Can Parents raise children to maximize a heterosexual outcome?
The rights of parents to oversee the development of children is a long-established principle. Who is to dictate that parents may not try to raise their children in a manner that maximizes the possibility of a heterosexual outcome? If that preogative is denied, should parents also be denied the right to raise their children as atheists? Or as priests?
From Gender Identity Disorder and Psychosexual Problems in Children and Adolescents, by Kenneth Zucker, Ph.D. and Susan Bradley, M. D.
Maximizing a heterosexual outcome:
Despite the advances that the LGBT community is making, queer kids are still in danger across America. That's probably why such a disproportionate number of queer kids commit suicide, even here in SF. Queer kids are in danger from hate crimes even from within their family.
The blogosphere (via Talk Left) ignited over the last month when a queer kid named Zack who was to reprogrammed by a religious ministry blogged about it.

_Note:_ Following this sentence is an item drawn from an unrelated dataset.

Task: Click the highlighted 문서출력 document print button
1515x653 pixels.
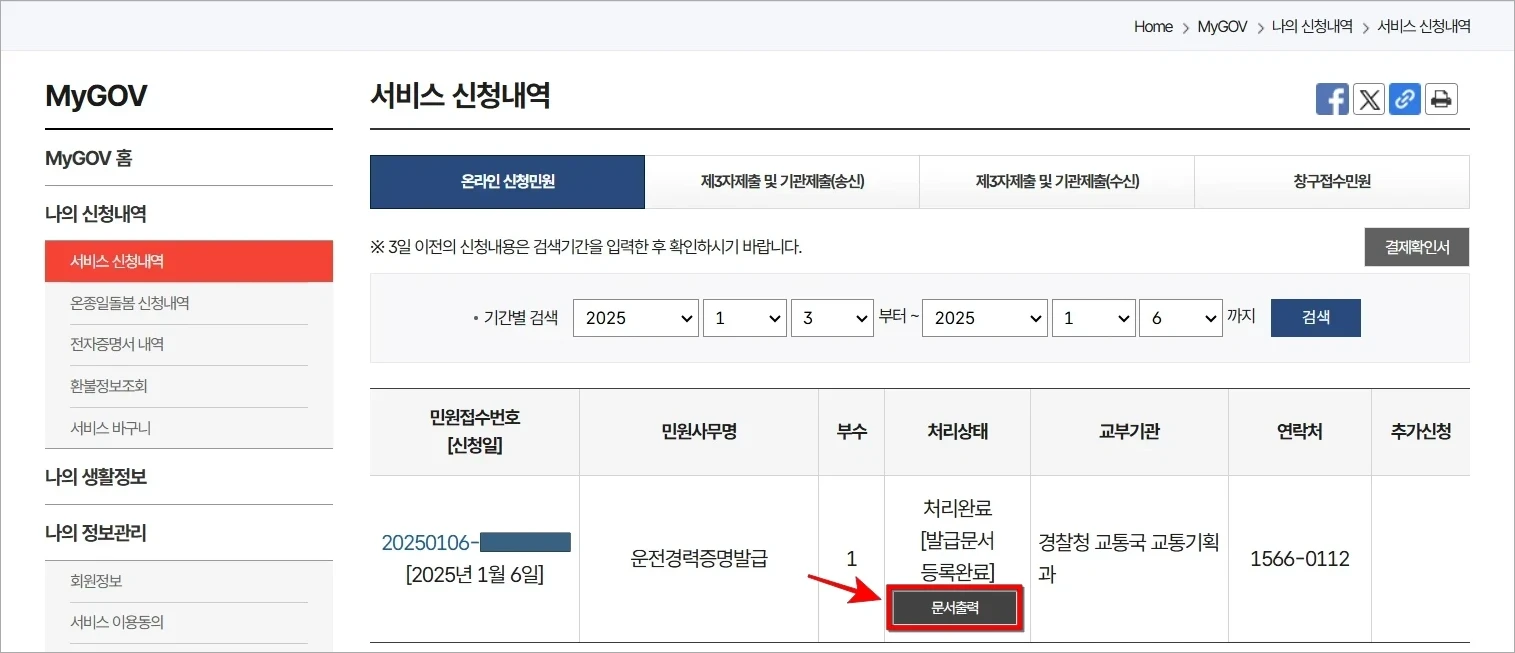Action: point(955,607)
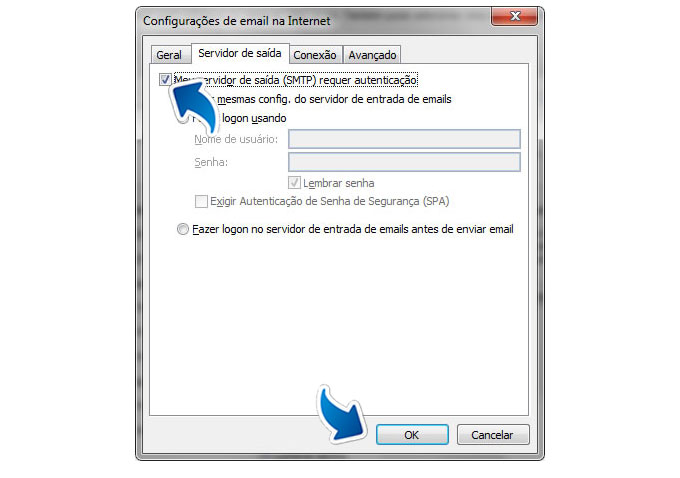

He had just come out as gay to his parents and they decided that sending him to a fundamentalist Christian camp in Tennessee called Love in Action was the answer.

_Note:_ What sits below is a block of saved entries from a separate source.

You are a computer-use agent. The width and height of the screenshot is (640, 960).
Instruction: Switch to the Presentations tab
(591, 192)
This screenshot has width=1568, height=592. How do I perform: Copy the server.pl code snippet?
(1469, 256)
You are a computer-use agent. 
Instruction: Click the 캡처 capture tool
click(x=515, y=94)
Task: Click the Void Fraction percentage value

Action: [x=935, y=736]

His blog was quickly picked up by other bloggers and sparked protests of the camp by a group called Queer Action Coalition, a group that protests against reprogramming of queers.

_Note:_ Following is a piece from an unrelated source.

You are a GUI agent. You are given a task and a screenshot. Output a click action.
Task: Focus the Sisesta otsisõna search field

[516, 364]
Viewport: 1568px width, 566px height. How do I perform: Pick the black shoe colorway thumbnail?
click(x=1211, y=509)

It is sad to say but everyone has come to expect this kind of attitude from the Christian right. A couple of months ago, I blogged about how an opponent of same sex marriage came to a legislative hearing in Sacramento and told the kid of a lesbian couple that she was the spawn of Satan. A real conversation stopper...
But while I expect this from fundamentalists of every stripe, I was reading up on the subject of reprogramming of queer kids, lesbian, gay, bisexual, and transgender, and I read about an Association of Therapists and Researchers who still consider homosexuality a mental illness. Since being transgender is still considered a mental illness by mainstream therapists, I wasn't surprised to find problematic literature on their site about gender identity, but I would think that three decades later, they would have come around on this issue. It really is mindboggling.
Back to Zack: No one has heard from him since he went into the program. He has no computer or internet access. What is worse about this story is that it isn't unique. It happens all the time. Right now some kid is being shamed for being queer, probably even within a 100 miles from here. Probably even in San Francisco.